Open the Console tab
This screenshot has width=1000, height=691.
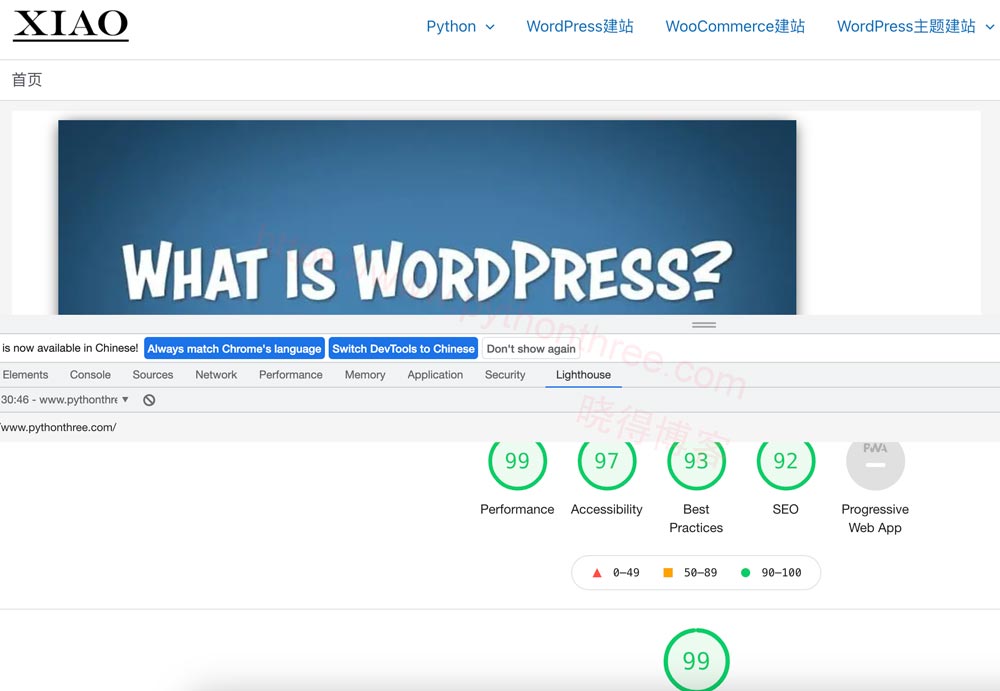[x=90, y=375]
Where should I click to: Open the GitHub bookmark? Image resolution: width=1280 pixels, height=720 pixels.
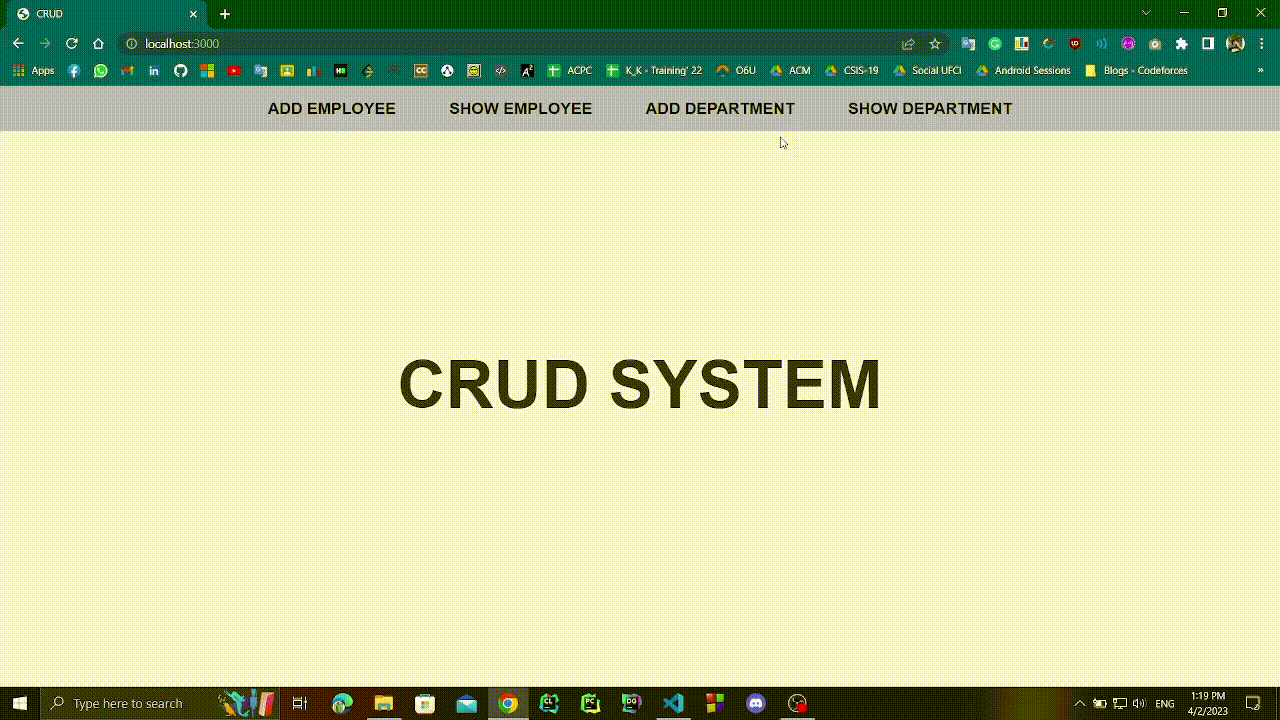pos(181,70)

________________

About this exercise » Please transcribe exactly the lines from the one that contains "This screenshot has width=1000, height=691." through the closing line of the entries, with no pictures.

Response »
This screenshot has width=1000, height=691.
[x=90, y=375]
Where should I click to: Open the GitHub bookmark? Image resolution: width=1280 pixels, height=720 pixels.
pos(181,70)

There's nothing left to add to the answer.